One of my ewes had her baby lamb and hopefully in the next day or so I'll be able to write what I've been longing to write in my Babydoll Sheep area. She had a little boy and he's all black and just toooooo precious. I'm still waiting for the other ewe to have her baby(s). I check on her several times a day, but no babies yet.
The week flew...it was one of those weeks where the stress levels went off the charts. I'm pretty good at multi-tasking so inbetween electricians calling my name, the children calling my name and the animals all needing my attention all at the same time, it got to be a little much to say the least lol.
The electricians are gone for the weekend, my boys have headed back to Miami. The baby lamb is strong and healthy and the rest of the animals are doing well. FINALLY! I had the time I had been looking for all week to wrap up my latest fencing project. I've never tried to do this part alone before and I realized something as I busted my hiney on the land...
It's very easy to sit inside and plan out my day to run 7 strands of high tensile wire for the fencing I'm finishing. I say to myself, "no problem!". I'll knock about 3 or 4 strands today, finish the rest up Monday...hang the gates and I'll be good to go! The sheep will be able to walk through pastures and woods, down to creeks to get fresh mountain spring water and all will be well in my world.
Real life however, dictates a much different scenario.
I'll save you the trouble of reading each play by play obstacle I encounted on my single strand of high tensile wire. Suffice it to say that I fell down the hill and landed on my hiney, fell up the hill and landed on my knees. I got the riding lawnmower and the wagon that was attached stuck down in the woods by the creek. I fell again down the hill and landed on my hiney, tripped over tree stumps and rocks, fell into the creek, snagged myself a few times on the neighbors barbed wire fencing that borders our property lines. I threw my girly girl Husky tool carrier across the creek convinced that I could surely throw a mere 3 feet. There was no way it would land in the water, but it did...and not only did it land in the creek but it landed upside down. I was ravaged by prickly thangs that I have no idea what they are but they sure are prolific in those woods. At one point the high tensile wire slipped through my hands as I pulled and pulled and pulled, scratching my side as it went flying through the air.
Through it all, my determination rose to levels I haven't had to drawn upon in a long, long time. My exhaustion also grew by leaps and bounds and when that dreaded thought of "am I going to make it?" crossed my mind, I became even more determined to finish that one line. lol
I trudged ahead, pulling the wire around corners that totalled at least 600 feet, pulling, tugging, using my whole body weight to move it forward one more foot. The end was in my sites and I never realized that 20 feet could seem such a long way away. Thoughts of plopping down and having myself a good cry seemed like a good idea...later, after I had finished pulling that one line of wire.

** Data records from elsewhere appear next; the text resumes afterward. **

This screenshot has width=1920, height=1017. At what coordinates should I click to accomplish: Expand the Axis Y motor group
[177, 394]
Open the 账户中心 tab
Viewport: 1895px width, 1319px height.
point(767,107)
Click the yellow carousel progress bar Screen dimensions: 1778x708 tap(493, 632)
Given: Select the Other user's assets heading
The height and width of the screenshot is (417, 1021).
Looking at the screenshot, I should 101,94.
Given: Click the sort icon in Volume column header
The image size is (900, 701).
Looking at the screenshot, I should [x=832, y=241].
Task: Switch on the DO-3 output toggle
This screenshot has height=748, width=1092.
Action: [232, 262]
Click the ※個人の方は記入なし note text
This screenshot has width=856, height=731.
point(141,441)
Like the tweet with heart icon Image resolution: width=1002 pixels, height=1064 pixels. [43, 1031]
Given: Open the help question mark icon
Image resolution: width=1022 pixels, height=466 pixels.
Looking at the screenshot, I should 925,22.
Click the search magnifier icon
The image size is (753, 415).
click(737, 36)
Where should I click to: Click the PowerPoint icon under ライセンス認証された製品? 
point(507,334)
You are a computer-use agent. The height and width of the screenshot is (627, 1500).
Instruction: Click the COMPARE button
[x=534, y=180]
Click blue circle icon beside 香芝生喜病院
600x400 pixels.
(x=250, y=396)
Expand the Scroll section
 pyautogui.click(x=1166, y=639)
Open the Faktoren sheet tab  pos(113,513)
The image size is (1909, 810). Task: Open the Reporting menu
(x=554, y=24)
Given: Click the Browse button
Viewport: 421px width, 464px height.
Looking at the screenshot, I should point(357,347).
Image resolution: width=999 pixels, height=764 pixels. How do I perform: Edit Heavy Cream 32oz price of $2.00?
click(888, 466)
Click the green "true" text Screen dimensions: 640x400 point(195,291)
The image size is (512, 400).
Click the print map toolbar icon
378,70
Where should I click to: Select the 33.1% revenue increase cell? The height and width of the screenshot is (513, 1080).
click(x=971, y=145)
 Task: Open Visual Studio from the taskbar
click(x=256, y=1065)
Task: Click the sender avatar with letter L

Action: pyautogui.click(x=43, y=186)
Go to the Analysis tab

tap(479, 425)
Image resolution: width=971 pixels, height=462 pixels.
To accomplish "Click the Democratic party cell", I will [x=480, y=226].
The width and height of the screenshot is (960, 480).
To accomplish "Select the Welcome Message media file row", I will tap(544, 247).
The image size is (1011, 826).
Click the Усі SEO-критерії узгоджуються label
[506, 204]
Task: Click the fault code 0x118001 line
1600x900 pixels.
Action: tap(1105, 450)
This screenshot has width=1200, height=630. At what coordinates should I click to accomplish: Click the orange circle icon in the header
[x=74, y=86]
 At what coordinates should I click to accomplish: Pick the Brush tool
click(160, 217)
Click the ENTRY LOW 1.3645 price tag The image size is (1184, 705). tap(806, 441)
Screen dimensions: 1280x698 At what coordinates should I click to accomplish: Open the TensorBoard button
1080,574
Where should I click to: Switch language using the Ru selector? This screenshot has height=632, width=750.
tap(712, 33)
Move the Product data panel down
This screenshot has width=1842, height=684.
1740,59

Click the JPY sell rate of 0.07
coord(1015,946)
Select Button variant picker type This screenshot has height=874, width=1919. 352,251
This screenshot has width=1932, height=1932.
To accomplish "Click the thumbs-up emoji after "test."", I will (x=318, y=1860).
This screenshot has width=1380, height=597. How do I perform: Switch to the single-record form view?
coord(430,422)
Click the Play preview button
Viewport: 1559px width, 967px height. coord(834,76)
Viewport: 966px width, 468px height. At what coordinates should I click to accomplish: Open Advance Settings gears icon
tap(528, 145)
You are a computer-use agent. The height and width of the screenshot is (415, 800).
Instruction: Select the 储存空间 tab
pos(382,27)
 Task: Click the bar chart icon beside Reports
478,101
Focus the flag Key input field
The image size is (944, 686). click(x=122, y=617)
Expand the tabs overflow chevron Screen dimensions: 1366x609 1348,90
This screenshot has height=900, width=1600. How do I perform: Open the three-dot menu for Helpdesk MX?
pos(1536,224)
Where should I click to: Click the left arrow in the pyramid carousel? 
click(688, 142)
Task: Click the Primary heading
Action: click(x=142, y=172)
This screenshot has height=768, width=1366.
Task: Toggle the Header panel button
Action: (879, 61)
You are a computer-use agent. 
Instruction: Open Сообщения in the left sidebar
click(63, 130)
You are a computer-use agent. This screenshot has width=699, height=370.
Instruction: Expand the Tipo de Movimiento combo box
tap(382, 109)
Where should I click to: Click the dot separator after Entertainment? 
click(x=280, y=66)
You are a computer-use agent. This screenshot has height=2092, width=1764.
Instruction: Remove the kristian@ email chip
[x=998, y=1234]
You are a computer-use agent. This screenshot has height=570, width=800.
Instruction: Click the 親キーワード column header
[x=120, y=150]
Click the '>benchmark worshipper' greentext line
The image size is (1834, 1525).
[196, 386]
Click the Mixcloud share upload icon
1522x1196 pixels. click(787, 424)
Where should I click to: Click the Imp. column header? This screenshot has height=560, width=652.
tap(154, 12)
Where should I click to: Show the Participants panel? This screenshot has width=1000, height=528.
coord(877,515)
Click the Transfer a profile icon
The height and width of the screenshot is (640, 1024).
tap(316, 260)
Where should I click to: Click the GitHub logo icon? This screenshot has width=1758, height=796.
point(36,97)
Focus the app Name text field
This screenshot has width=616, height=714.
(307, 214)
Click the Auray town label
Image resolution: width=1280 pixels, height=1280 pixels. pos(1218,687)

I got to the last post before I reached the end, reached into my girly girl Husky tool bag and pulled out one of those horseshoe shaped nail thangs and began to pound it into the last post, securing the wire.
I looked ahead, hope filling my heart as I saw that the end was almost within reaching distance when WHACK, I hit my finger. Talk about pain...geeeez.
I looked towards the heavens...my heart cried "why?...why did You call me to do all these things?" and then I set my sites on those last few feet to the finish line, pulling, tugging, bound and determined.
I made it.
I finally made it around the new pasture I was fencing. I had reached the end but I was not real happy with the journey lol. I was too tired to even cry...a mildly resentful "ha! I did it!" simmered inside.
I stood up, walked all the way back through the woods, up the hill, across the pasture, to where the 4000' spool of high tinsel wire lay on the wheel. I cut it and stuck it into the ground. I could barely move but over and over again I couldn't help but think "who cares if it's only one line of wire. Who cares if I have 6 more to go...those 6 will come to pass another day, but for today, I have one line done".
One line of wire holds more meaning today than it did the day before. lol
After that, I went to the garden nursery where I splurged and bought a bunch of plants...all kinds of flowering plants with bright, vibrant colors. There is no way I'm going to try to run another line of wire by myself so I decided that I needed something pretty. I like flowers...flowers are pretty. So I have about about 40-50 flowers I'm going to plant instead of running one more line of wire. 40-50 might seem like a large amount compared to *1*, but trust me when I tell you, that 40-50 ain't nothing compared to that *1*. lol
March 12, 2011
Where I will stop, I don't know. At least not yet.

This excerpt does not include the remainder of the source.